Once the line containing "Where should I" is reached, copy it and every line after it exactly, to the end of the material, without pictures.

*** Block opens ***

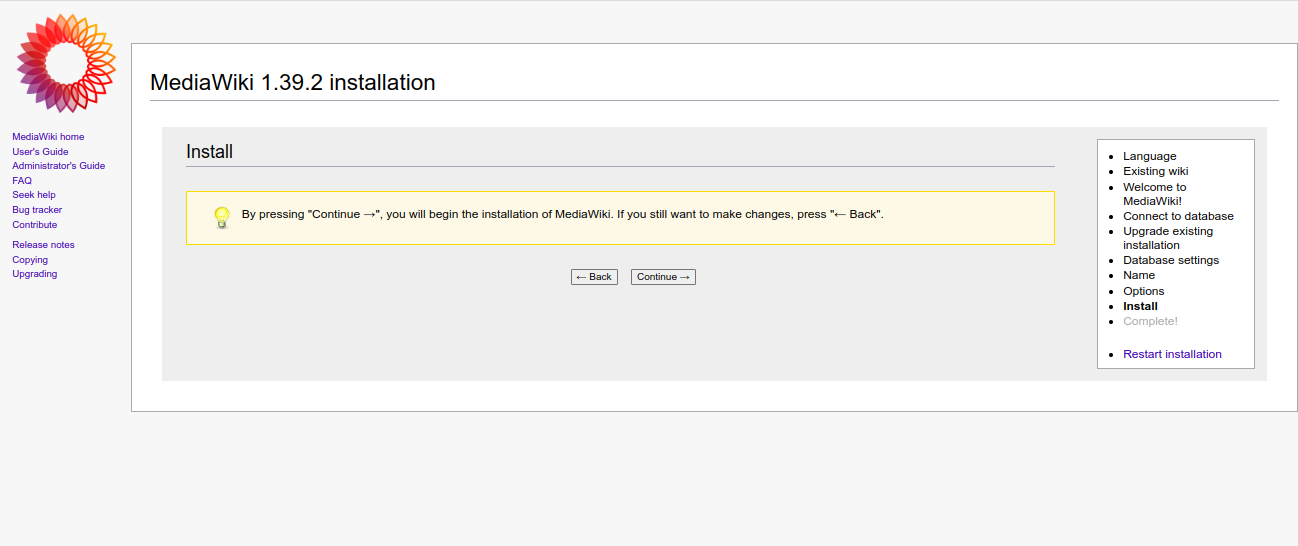The image size is (1298, 546).
Task: Select the Language step in the list
Action: [1149, 156]
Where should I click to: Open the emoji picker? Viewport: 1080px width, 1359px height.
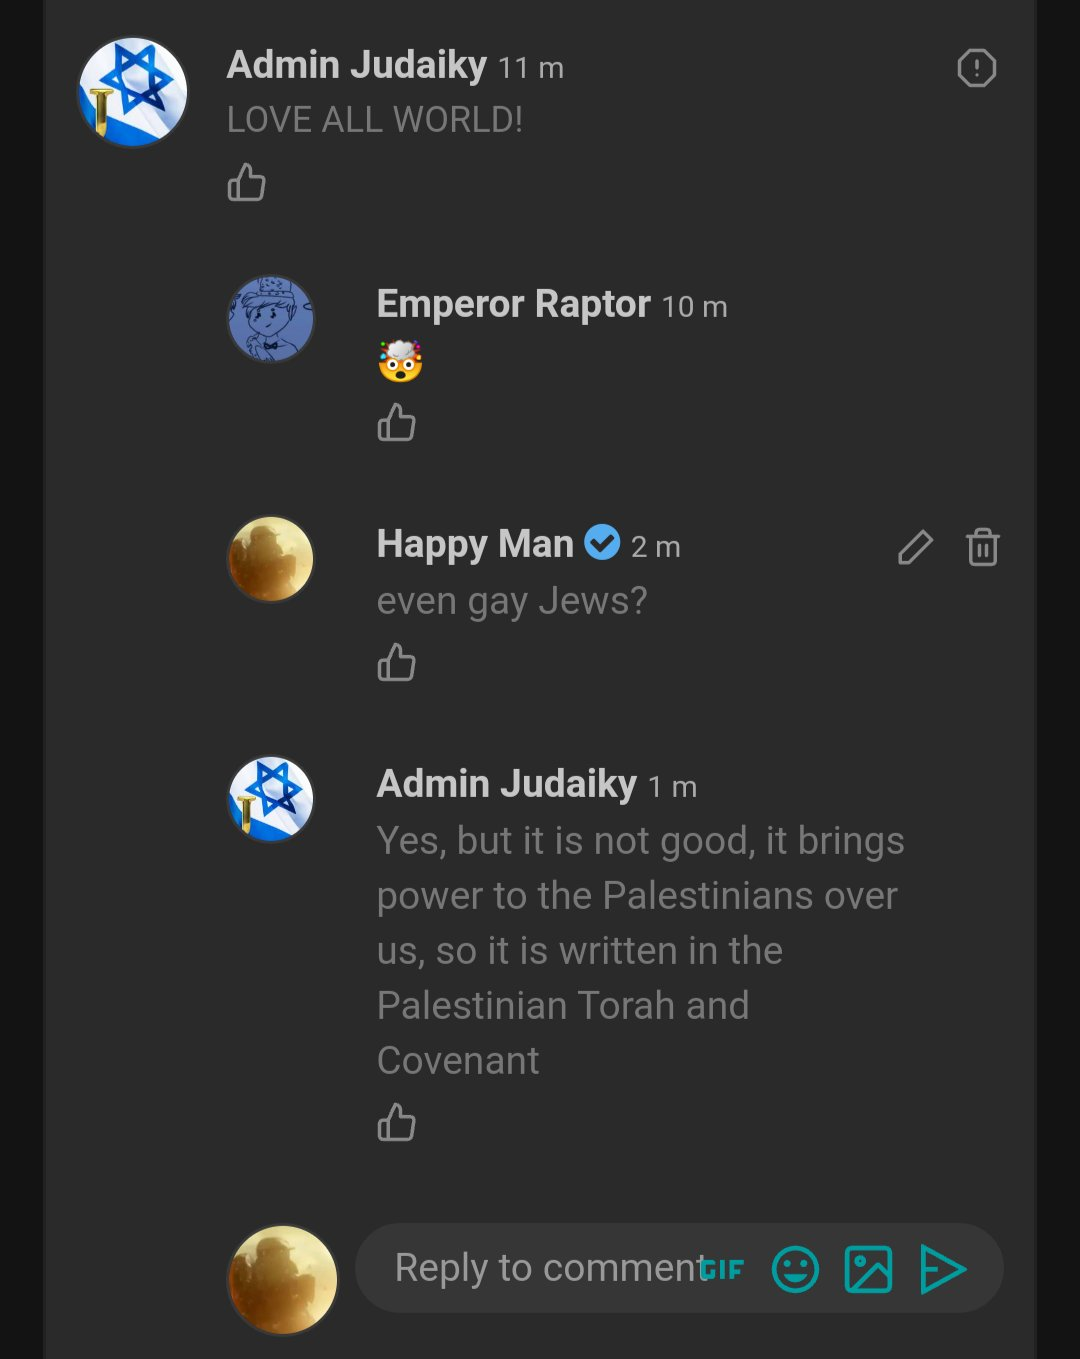coord(795,1269)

*** Block closes ***

RESPONSE TO THE EXERCISE:
Where should I click to: Open the emoji picker? Viewport: 1080px width, 1359px height.
coord(795,1269)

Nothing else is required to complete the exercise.